The Challenges of Working Families with Kids: Lessons from the pandemic and beyond

By Kelley Cullen PhD and Dr. Patrick Jones

Access to child care has long been a barrier for working families and one that was exacerbated by the pandemic. COVID-19 restrictions greatly reduced the availability of child care, causing many parents to leave their jobs to care for their children, or to scramble to find temporary child care arrangements as they continue to report for work at essential jobs, such as nursing and grocery work. Likewise, with the transition to remote learning for students, many parents had to balance caring and even teaching their children while simultaneously maintaining their work responsibilities from home.

While schools certainly don’t function as babysitters, they do provide structured times where children are legally required to be in attendance. This allows working parents with children under the age of 18 an opportunity to work without having to worry about childcare. Thus, families with minor children were especially hard hit by the uncertainties created by the pandemic. Conversely,  the return of schools and child care programs will facilitate working parents to fully return to work, and therefore will affect the speed and robustness of economic recovery.

To help gauge the importance of working families with minor children, Walla Walla Trends Indicator 1.3.8 measures the estimated total number and share of families having one or more children under the age of 18 where all parents in the family were in the workforce. Specifically, this means that for households with two parents, both parents are participating in the workforce;  similarly, the sole parent in a single-parent family must be in the workforce. Data are provided from the U.S. Census Bureau’s American Community Survey (ACS) for Walla Walla and Columbia Counties combined (the metro area). Washington State and the U.S. are offered as benchmarks.

Working families with children under 18 are an important part of the local economy. In fact, according to the five-year estimates of the ACS employment characteristics of families, in 2019, of the estimated 12,482 working families in the combined counties, over half (54.2%) had children under the age of 18. Further, of this group of working families with minor children, over three-fourths (76.9%) would be considered “workforce strained” because all parents in the family were participating in the labor force as of 2019. Despite some annual variability perhaps due to smaller survey sample sizes, the share of workforce strained families with children has decreased slightly over time, from a high of 78.7% in 2013. Over the seven years, the combined counties have recorded fewer single-parent working families and more dual-parent working families.

The strain placed on working families is also felt across the state and nation as a whole. However, for the combined Walla Walla and Columbia Counties, the current share of 77% is  greater  than both those of the state or nation.  In 2019, in Washington State an estimated 71% and in the U.S. an estimated 73.5% of working families with minor children had all parents in the workforce. In comparison to metro area where a flattening  or even slight decrease of almost two percentage points in their share occurred, both the state and national shares have increased by two to three percentage points over the same time period. Washington State has increased their share from 68% to 71%. The U.S. has seen their share increase from 71.4% to 73.5%.

Yet, the estimated share of “workforce strained” families here is still higher here than elsewhere. The implication for the local  economy is that these families are  more dependent upon child care and schools to allow them to work than their counterparts in the state and nation. Obviously, an important part of the response to the impact of COVID-19 is recognizing and understanding the barriers or complications preventing working parents from reentering the workforce. It is important to create workable scenarios helping family members out of their homes and back into the workforce especially after the disruptions of the pandemic.
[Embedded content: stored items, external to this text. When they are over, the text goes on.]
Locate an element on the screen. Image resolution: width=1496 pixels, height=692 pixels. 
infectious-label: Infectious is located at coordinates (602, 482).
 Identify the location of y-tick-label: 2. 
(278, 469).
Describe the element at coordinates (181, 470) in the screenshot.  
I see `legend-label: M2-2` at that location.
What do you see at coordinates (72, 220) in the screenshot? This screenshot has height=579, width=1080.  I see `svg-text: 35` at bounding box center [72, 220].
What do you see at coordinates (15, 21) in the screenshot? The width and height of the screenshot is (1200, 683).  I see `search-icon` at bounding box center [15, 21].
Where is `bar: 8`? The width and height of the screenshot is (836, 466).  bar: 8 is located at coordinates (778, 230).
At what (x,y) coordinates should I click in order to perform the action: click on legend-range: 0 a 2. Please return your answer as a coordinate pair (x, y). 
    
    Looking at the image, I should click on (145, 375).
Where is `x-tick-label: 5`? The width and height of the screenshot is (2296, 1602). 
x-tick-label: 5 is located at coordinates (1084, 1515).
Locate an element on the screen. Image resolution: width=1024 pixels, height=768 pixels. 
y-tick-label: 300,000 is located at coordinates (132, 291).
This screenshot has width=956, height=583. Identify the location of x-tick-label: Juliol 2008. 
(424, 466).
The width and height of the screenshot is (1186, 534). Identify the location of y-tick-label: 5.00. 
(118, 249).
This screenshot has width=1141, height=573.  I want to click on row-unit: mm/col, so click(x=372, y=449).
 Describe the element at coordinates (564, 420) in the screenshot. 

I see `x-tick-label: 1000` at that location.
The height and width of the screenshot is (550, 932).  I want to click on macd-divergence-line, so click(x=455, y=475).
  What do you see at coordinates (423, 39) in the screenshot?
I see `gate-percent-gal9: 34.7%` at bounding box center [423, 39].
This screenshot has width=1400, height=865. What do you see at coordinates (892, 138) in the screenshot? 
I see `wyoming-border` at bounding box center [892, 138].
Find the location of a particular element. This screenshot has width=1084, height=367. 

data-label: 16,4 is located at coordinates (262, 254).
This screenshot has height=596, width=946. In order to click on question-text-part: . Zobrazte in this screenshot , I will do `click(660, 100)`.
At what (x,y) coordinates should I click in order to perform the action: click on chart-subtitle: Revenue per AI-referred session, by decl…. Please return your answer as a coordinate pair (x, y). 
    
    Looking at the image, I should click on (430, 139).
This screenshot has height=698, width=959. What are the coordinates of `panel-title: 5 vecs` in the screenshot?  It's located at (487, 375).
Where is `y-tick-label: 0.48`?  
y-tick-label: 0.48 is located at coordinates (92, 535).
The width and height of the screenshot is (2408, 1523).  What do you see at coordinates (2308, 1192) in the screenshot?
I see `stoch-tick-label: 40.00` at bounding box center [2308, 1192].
Setting aside even the impact of COVID-19, workforce strained families with children can impose significant direct and indirect costs on a stable or growing economy. A “Washington State Childcare Study” by Brian Kennedy & Dr. Patrick Jones was conducted for the EWU Institute of Public Policy & Economic Analysis and subsequently referenced in the Washington State Department of Commerce publication “The Mounting Costs of Childcare.” The study found that Washington businesses expended $2.03 billion in employee compensation in direct turnover costs associated with childcare issues in 2017. The research team also estimated that workers arriving late or leaving early due to childcare issues posed a direct cost to businesses across the state of $53.4 million in 2017.

In addition to the direct costs, the study found that, on average, each turnover a business faces costs them on average 20.7% of the employee salary and indirectly due to lost productivity, training expenses, and costs associated with finding a new employee. This represents a firm taking about 2.5 months to get a new employee hired and up to productivity levels matching that of the prior worker.

Employee turnover, such as when parents have to quit or leave their employment due to child care issues such as absenteeism, arriving late or leaving early can be costly for the firms that have to recruit, replace and re-train new employee. Improving access to affordable child care is one way that communities could help mitigate those costs, help support working families, and thereby promote economic growth.